I have long believed that relevancy signals were often politically driven & that internal business development goals often lead or create various signals. Certainly that was obvious when Google+ was hardcoded in the search results. It was equally true when Knol outranked the original content sources. Google frequently pretends to be (belligerently) unaware of externalities, but when the issues impact their own business they gain an elevated sense of importance.
- We saw that when Google mentioned that they created QDF because Google Finance didn’t rank: Mr. Singhal started to worry that Google’s balance was off. When the company introduced its new stock quotation service, a search for “Google Finance” couldn’t find it.
- We saw it again when universal search was rolled out only *after* Google bought YouTube.
- We saw once more when their hard stance on (against?) property rights for a decade quickly flipped like a switch after Android Marketplace & Google Play stunk up the joint from not making enough sales to be significant. Google needs a complete media catalog to become a default purchase hub & they can’t get that until they display that they respect property rights.
And these business objectives not only influence the relevancy algorithms, but also the editorial guidelines.

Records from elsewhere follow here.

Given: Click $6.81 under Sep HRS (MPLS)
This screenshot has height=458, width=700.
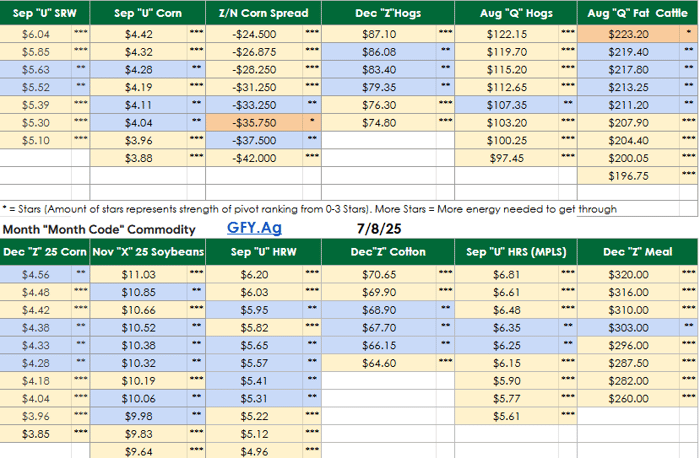Looking at the screenshot, I should [x=507, y=274].
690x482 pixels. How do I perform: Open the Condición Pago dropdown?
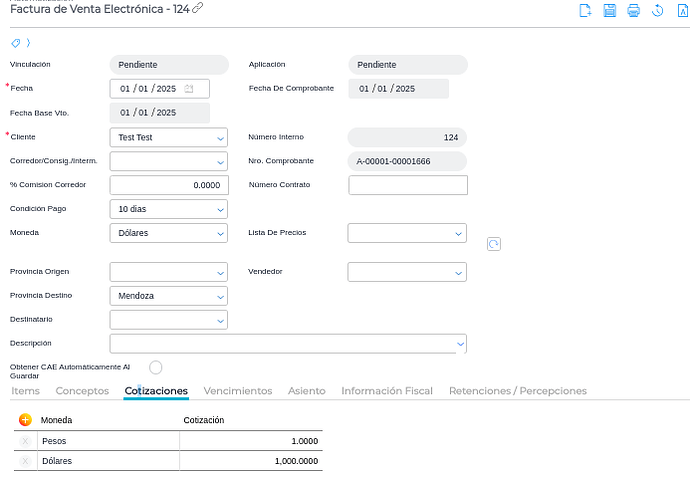click(x=220, y=210)
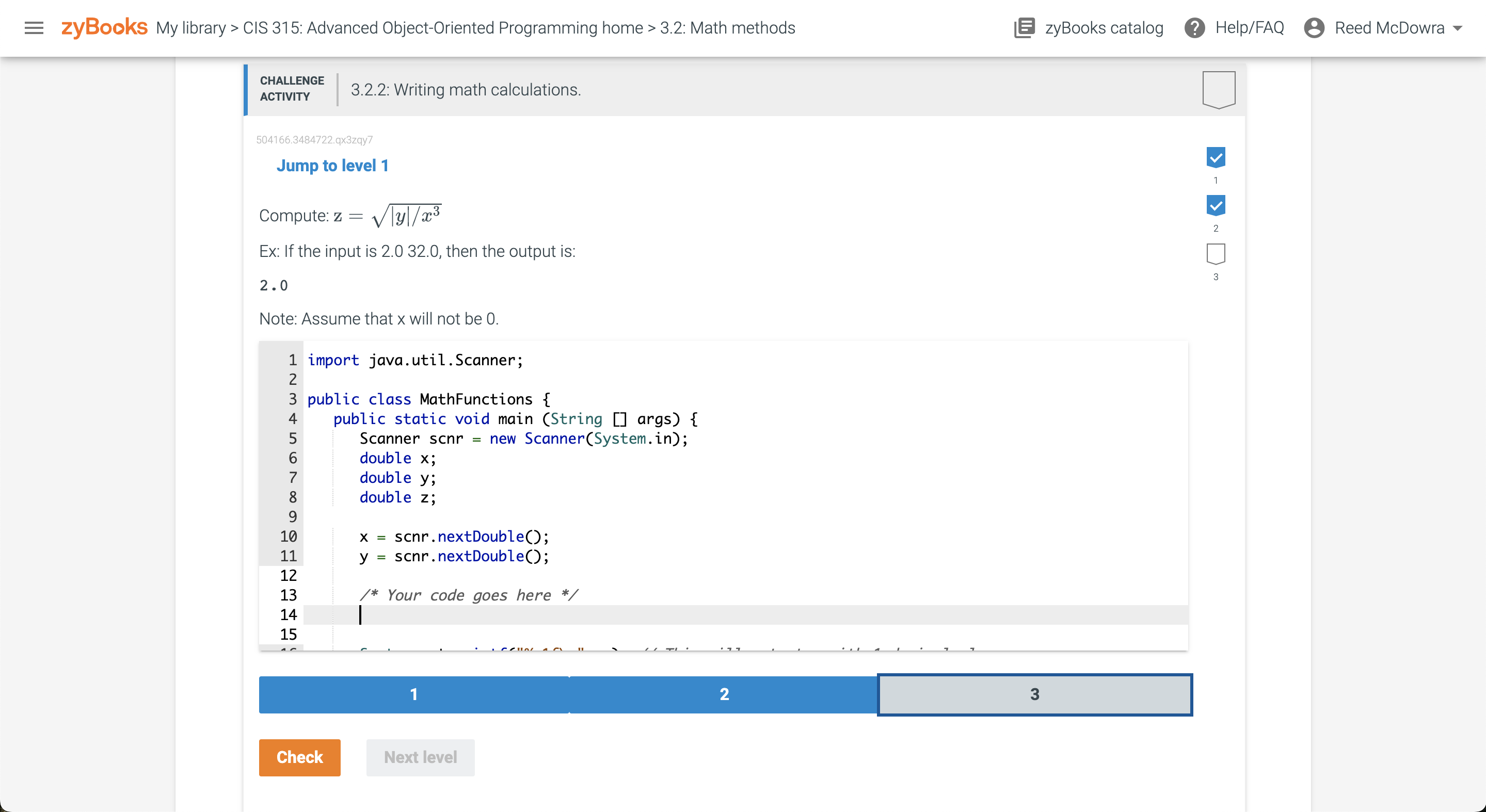Click the level 3 shield indicator

pyautogui.click(x=1216, y=252)
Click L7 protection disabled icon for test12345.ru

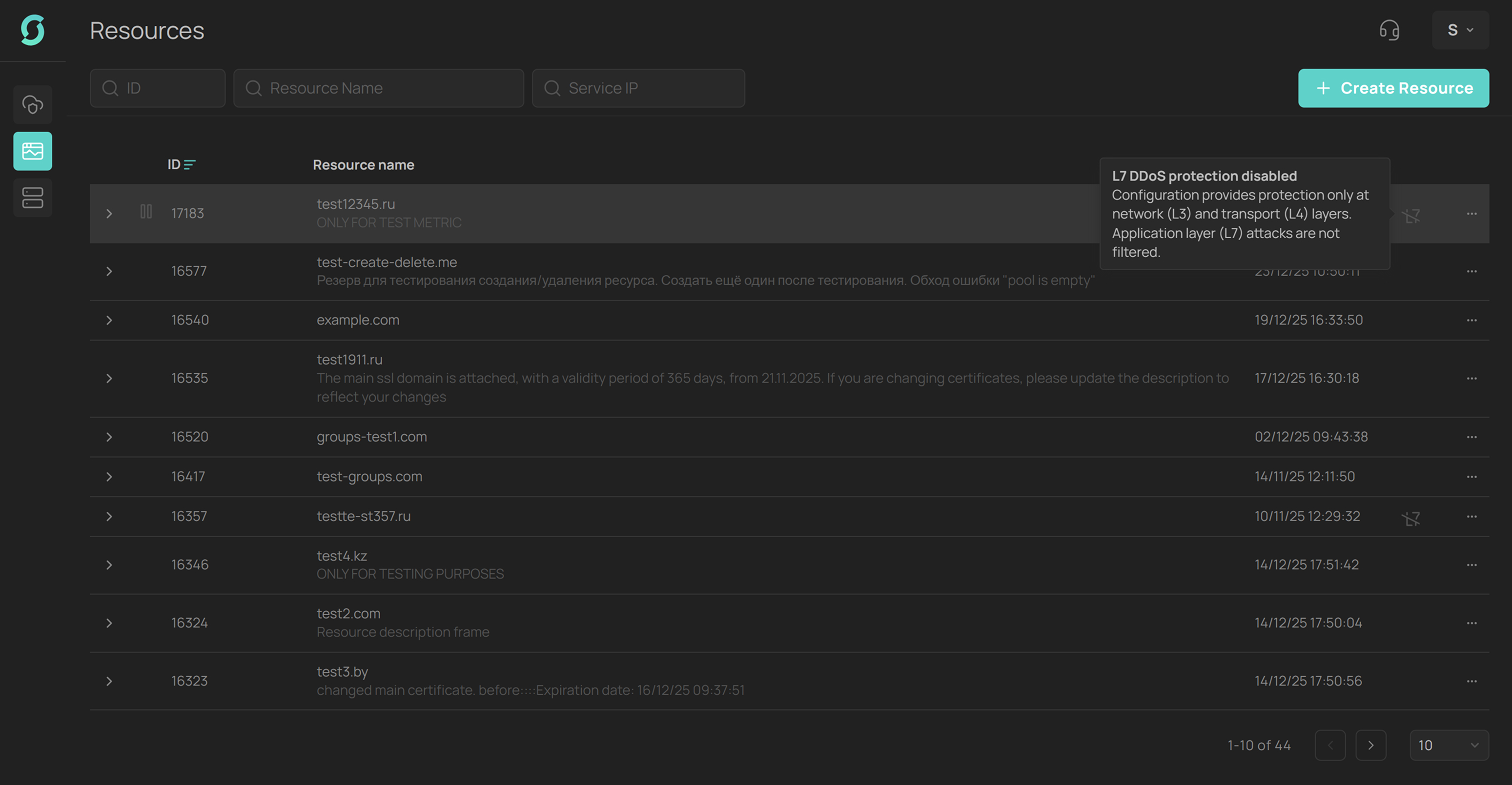coord(1410,216)
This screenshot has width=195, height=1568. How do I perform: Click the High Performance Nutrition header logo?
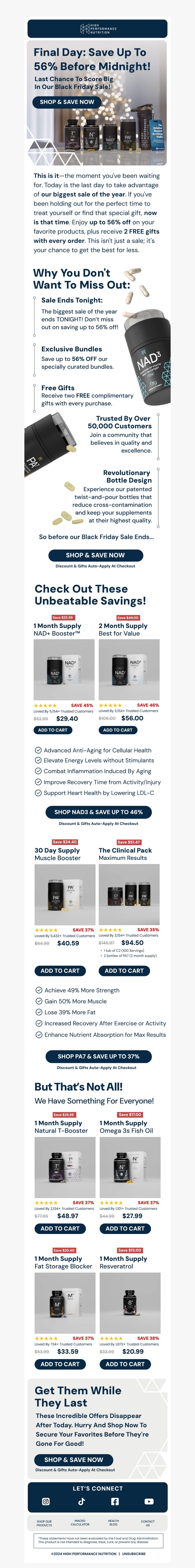[98, 29]
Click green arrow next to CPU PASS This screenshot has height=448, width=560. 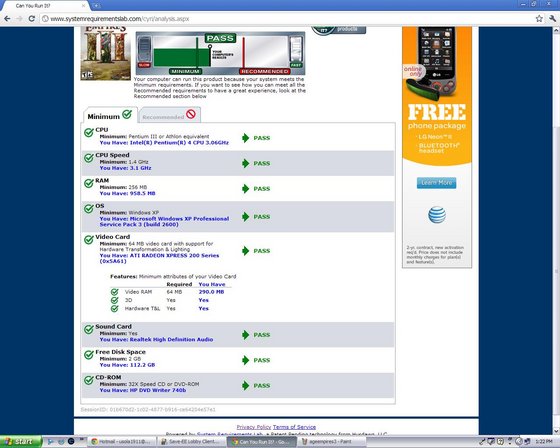[245, 138]
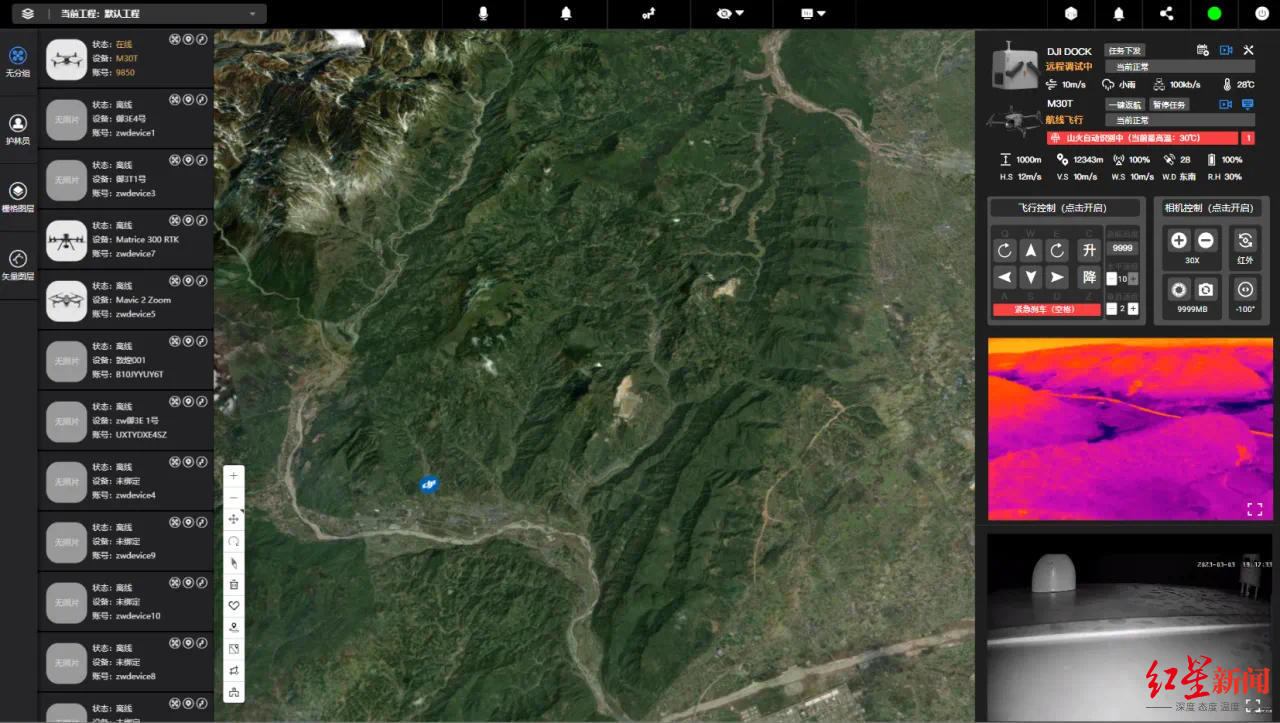The height and width of the screenshot is (723, 1280).
Task: Enable 相机控制 camera control panel
Action: click(x=1208, y=208)
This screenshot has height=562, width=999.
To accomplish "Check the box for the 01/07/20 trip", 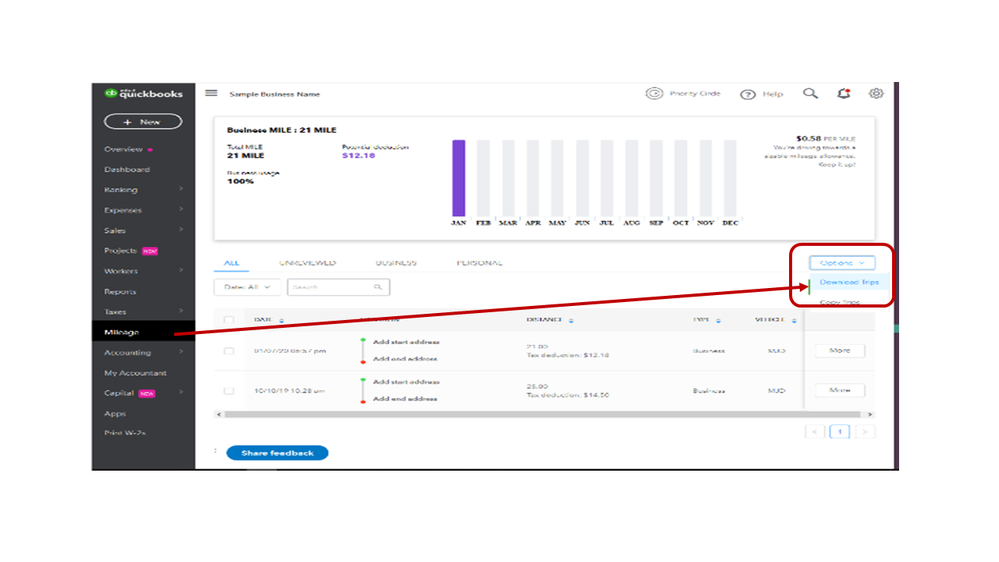I will (229, 351).
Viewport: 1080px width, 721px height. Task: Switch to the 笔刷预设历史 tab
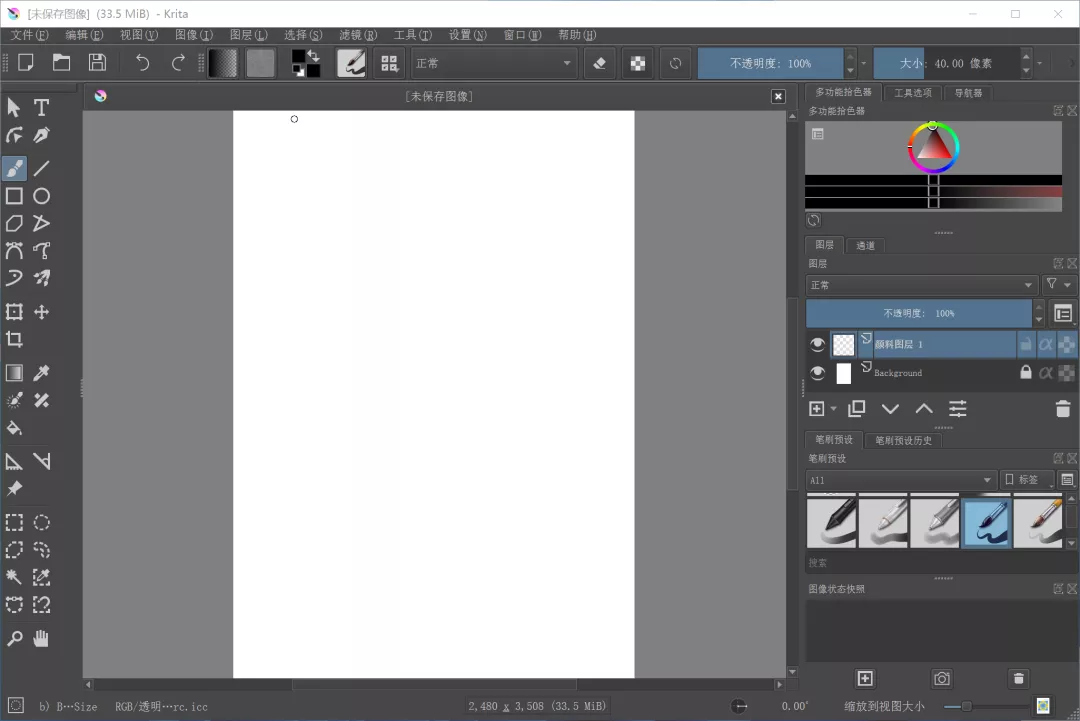tap(903, 440)
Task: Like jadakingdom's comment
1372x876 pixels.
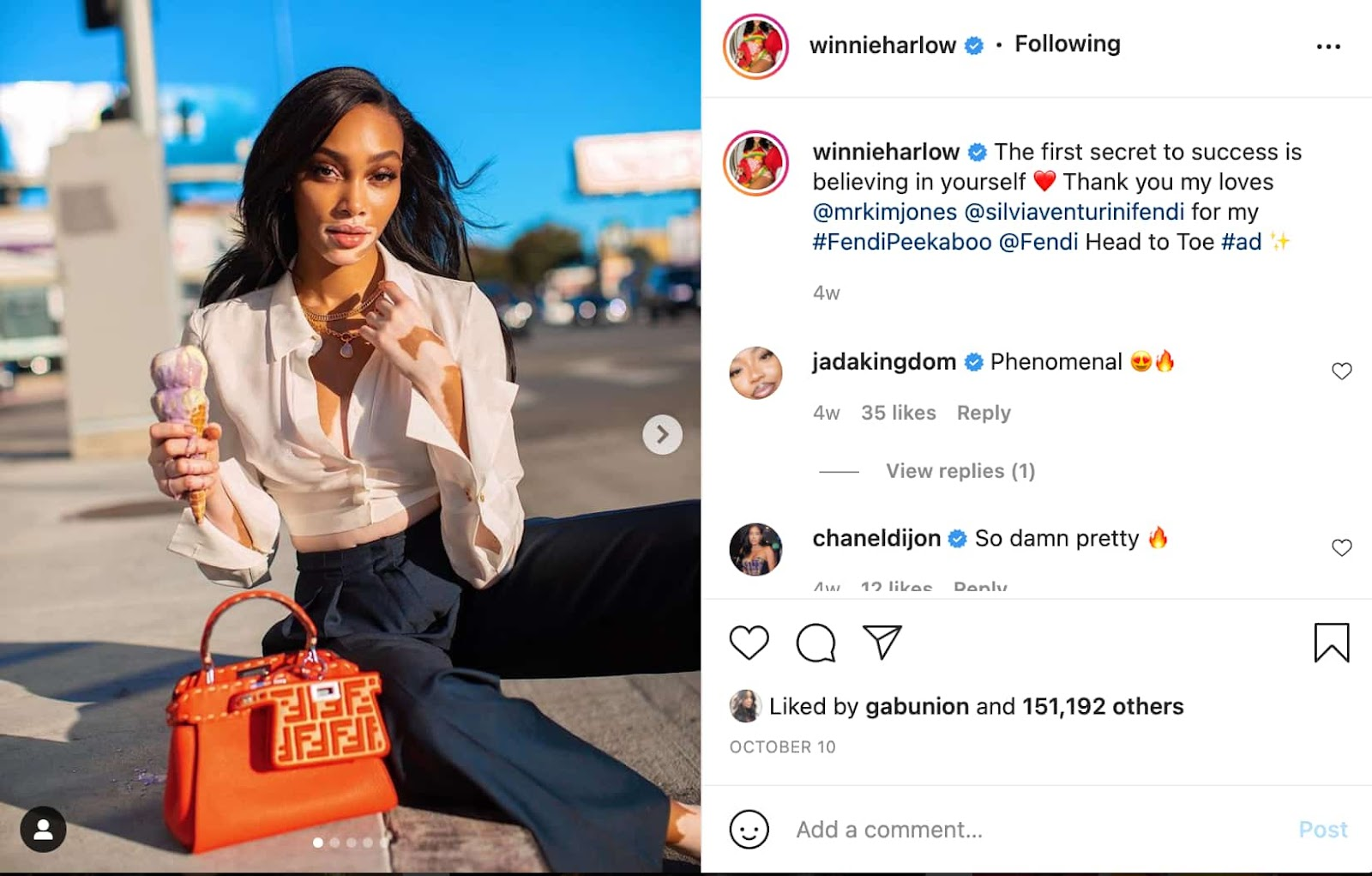Action: click(x=1342, y=371)
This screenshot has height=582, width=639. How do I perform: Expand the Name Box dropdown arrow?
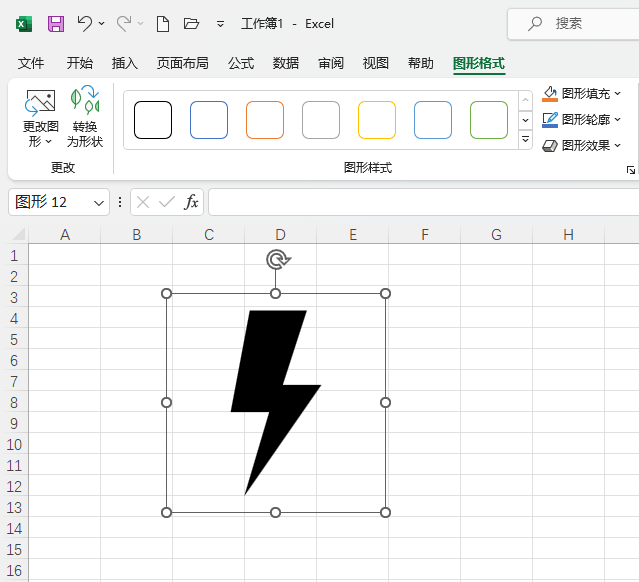99,202
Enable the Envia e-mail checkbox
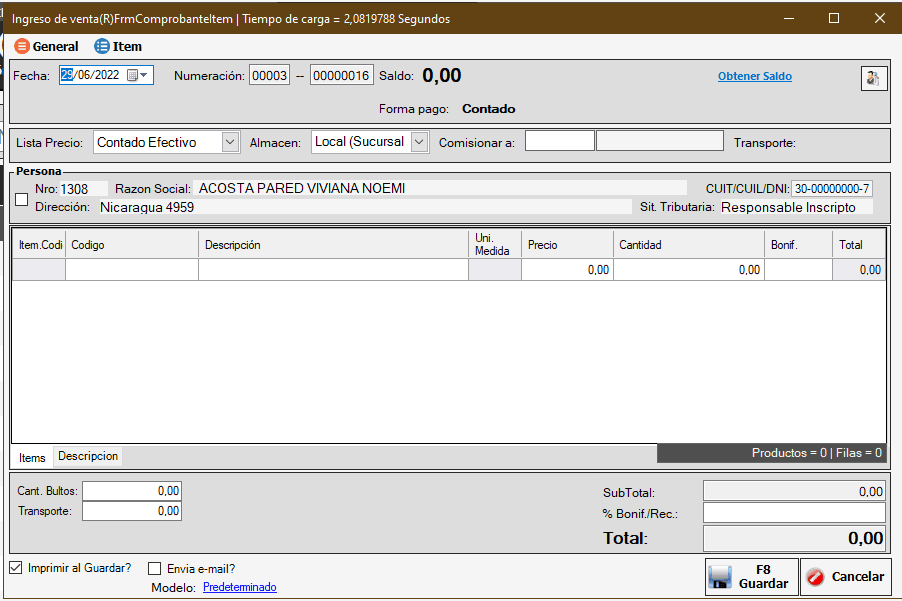The height and width of the screenshot is (601, 902). coord(155,569)
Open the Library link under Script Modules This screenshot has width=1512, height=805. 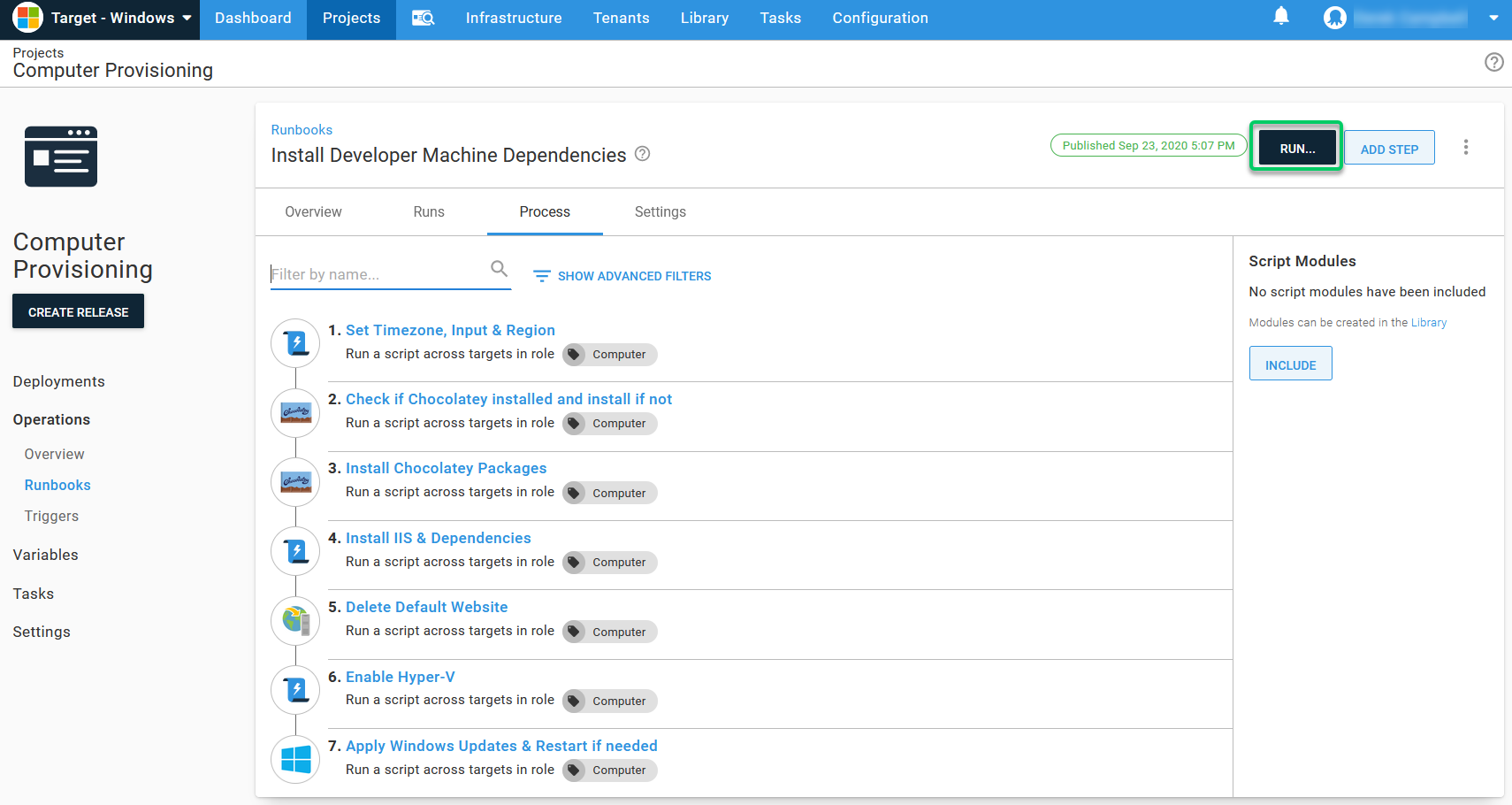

- Renting a link to try to rank higher for a relevant keyword is sinful, but offering up undisclosed payola to influencers who manipulate the entire media ecosystem is totally reasonable.
- Info harvesters are not allowed to buy AdWords ads & some forms of lead generation are marketed as being spam, but lead generation forms in the search results & overriding user privacy settings in their browser are totally cool.
And even while Google is rolling out this “copyright violators are spammers” algorithm (which they are exempt from) they still chug on with their ebook offering:
They posted several of my 41 books up as free downloads (some were missing a few pages at most a single chapter) It took several e-mails from me pointing out that they were infringing copyright before they took them down. During the time my books were free on Google my sales of e-books fell dramatically. ” – K C Watkins
When Google started scanning books an internal document stated: “[we want web searchers interested in book content to come to Google not Amazon” ... or, as put another way, in that same document, “[e]verything else is secondary … but make money.”